Genetic Parameters of Milk Fat, Protein and Solid-Not-Fat Percentage Using Univariate Animal Model

Patel Komal N. *

College of Veterinary Science & A.H., Kamdhenu University, Himmatnagar-383010, Gujarat, India.

Patel Pragnesh M.

Frozen Semen Station, Gujarat Livestock Development Board, Patan-384265, Gujarat, India.

Patel Aashish C.

College of Veterinary Science & A.H., Kamdhenu University, Anand-388001, Gujarat, India.

Joshi Rajesh S.

College of Veterinary Science & A.H., Kamdhenu University, Junagadh-362001, Gujarat, India.

Nayee Nilesh G.

Animal Breeding Group, National Dairy Development Board, Anand-388001, Gujarat, India.

Chaudhary Dhavalkumar F.

College of Veterinary Science & A.H., Kamdhenu University, Anand-388001, Gujarat, India.

Bhati Nareshkumar B.

College of Veterinary Science & A.H., Kamdhenu University, Himmatnagar-383010, Gujarat, India.

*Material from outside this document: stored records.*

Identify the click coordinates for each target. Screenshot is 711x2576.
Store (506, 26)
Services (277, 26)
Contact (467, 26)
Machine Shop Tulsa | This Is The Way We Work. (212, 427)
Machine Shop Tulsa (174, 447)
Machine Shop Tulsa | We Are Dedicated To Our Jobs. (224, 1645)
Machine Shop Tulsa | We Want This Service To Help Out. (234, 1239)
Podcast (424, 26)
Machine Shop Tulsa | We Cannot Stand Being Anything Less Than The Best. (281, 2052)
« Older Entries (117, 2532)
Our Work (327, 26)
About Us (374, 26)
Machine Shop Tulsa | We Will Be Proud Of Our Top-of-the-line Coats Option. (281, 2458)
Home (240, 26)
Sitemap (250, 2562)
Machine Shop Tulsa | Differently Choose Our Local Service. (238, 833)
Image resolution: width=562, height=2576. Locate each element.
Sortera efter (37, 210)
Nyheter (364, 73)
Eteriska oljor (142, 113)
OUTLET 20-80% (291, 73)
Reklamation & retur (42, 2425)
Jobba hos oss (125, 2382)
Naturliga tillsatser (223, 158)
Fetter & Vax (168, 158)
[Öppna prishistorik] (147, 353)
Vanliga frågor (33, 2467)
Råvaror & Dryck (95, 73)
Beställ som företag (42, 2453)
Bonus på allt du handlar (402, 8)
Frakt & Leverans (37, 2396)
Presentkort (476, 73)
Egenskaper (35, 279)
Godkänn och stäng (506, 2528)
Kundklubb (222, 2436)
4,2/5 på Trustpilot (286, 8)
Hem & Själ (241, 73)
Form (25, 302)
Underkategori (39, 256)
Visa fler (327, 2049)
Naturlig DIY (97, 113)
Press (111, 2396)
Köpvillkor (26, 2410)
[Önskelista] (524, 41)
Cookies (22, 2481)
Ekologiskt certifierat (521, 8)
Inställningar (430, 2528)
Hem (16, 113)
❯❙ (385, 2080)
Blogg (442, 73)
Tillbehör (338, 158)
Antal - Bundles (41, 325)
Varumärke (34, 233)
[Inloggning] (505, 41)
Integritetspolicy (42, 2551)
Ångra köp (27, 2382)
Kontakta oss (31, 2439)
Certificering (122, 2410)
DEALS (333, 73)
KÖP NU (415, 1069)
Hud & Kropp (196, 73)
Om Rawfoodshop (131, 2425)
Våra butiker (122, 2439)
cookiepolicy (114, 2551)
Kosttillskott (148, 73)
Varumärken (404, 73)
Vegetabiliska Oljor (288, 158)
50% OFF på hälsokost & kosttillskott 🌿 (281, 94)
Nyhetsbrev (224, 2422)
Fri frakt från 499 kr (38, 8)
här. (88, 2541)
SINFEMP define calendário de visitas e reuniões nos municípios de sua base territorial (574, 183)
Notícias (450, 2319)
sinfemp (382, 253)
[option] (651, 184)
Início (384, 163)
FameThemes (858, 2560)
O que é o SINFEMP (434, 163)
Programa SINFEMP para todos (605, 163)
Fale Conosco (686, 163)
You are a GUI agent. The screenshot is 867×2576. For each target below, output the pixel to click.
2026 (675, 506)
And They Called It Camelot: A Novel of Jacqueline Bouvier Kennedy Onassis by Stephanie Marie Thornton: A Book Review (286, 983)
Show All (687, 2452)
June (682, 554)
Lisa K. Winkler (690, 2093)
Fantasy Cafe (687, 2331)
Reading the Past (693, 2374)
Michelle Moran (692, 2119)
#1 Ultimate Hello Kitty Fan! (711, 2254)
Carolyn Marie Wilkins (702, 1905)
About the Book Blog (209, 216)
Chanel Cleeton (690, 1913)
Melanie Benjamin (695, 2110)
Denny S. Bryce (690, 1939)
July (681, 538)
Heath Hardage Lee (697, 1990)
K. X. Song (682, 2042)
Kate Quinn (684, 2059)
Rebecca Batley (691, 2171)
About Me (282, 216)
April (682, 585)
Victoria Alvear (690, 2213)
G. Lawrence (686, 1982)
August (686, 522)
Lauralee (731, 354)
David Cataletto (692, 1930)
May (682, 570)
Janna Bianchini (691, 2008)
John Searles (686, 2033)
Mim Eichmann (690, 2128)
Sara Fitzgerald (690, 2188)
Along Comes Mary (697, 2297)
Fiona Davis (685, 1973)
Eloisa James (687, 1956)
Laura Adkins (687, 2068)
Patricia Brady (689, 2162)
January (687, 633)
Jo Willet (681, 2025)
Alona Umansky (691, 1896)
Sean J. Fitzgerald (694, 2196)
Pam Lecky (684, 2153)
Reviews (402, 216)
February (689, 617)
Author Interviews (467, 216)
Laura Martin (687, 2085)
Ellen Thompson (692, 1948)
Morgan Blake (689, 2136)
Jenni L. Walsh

*Author to whom correspondence should be addressed.


Abstract

Aims: To estimate genetic parameters of milk fat percentage, protein percentage, and solids-not-fat (SNF) percentage in Holstein Friesian crossbred cattle using Univariate Animal Model.

Study Design:  A total of 1,59,950 first lactation test day milk yield records of 17135 HF crossbred cows sired by 259 sires spread over a period of 23 years (1997-2019) belonging to four districts of Gujarat state were collected from the Information Network for Animal Productivity and Health Management Information System (INAPH-MIS) database maintained by National Dairy Development Board (NDDB), Anand. First lactation test-day records between 5 and 325 days in milk were analyzed after applying standard data editing procedures.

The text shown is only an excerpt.